I’ve successfully run mothur on large datasets (600+ samples) of full length 16S amplicons before using our institution’s supercomputer. However, I’m now running into a problem clustering ~700 infant oral samples. The job keeps timing out before completing the first taxonomic split.

I’ve divided the cluster.split into a split command and a separate cluster command using cluster=f. This normally does the trick, but in these samples around half the taxa are a single family (Streptococcaceae). Because of this, the very first split runs for ages on Streptococcaceae and the job ends up timing out. We get a max 7 days wall time on the supercomputer.

I’ve tried running at taxa level 4 and 5, but both time out before completing the first taxonomic split (Lactobacillales and Streptococcaceae, respectively).

For context, we have ~9.5 million sequences, ~3.5 million of which are unique. Around 2 million of those unique sequences are Streptococcaceae, which is probably why we are stuck on this first taxa.

Do you know of any work arounds for this? I don’t think that going to taxa level 6 will help since these are likely all Streptococci. Am I better off using dist.seqs followed by cluster?

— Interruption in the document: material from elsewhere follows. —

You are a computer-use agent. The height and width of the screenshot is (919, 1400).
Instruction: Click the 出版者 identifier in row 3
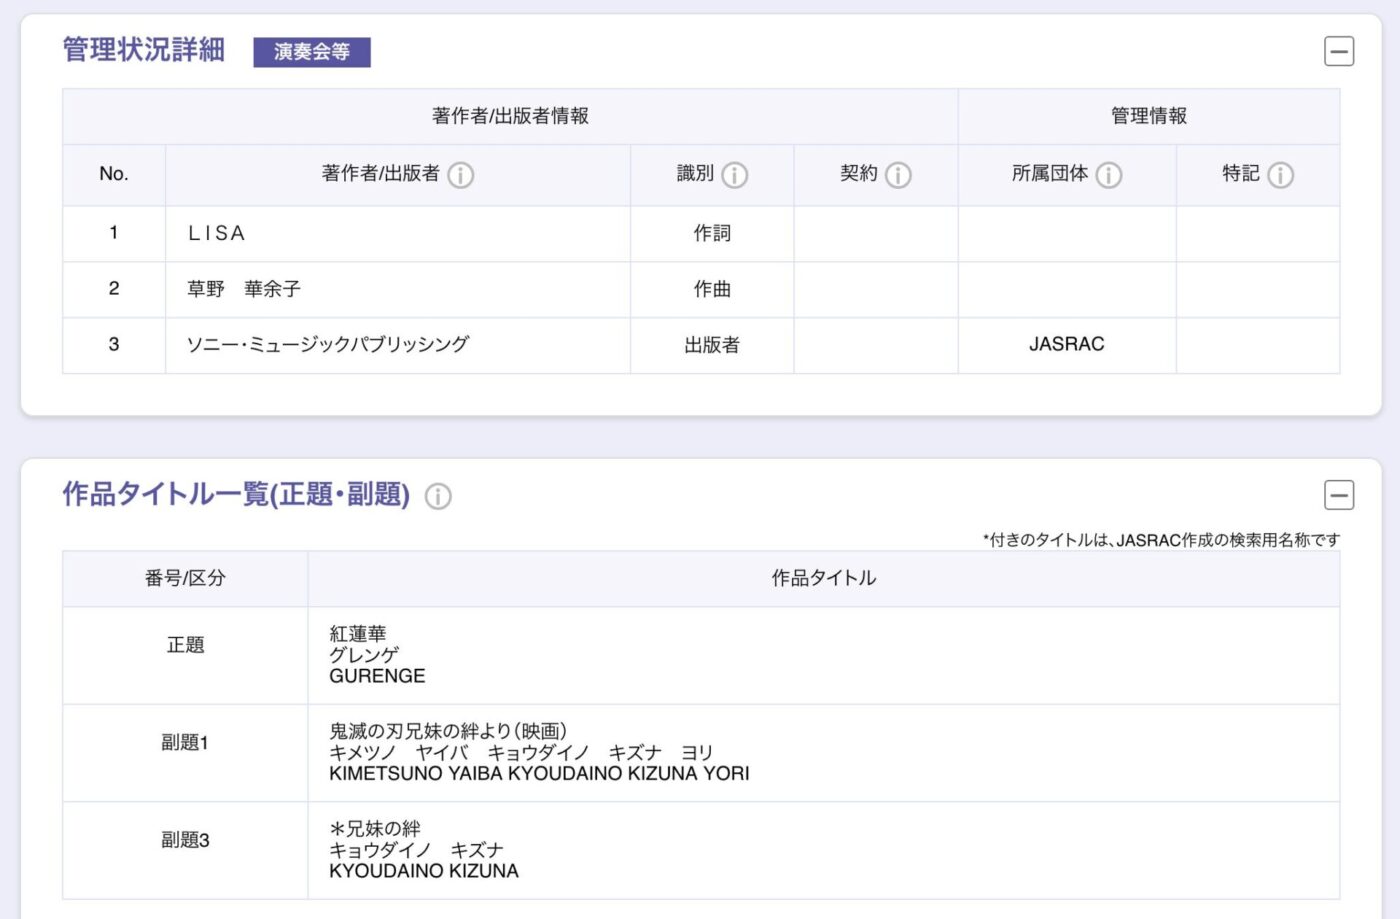tap(712, 345)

Hi Lisa - what region are you sequencing and with what platform/chemistry? I worry you are falling prey to this…


Hi Pat,

We’re using PacBio Sequel II to sequence the full length 16S gene. We’ve always had a high portion of unique sequences using this method and have always needed to use cluster.split with cluster=f on large data sets. But this is the first time that one taxon is holding so many of the sequences.



This topic was automatically closed 10 days after the last reply. New replies are no longer allowed.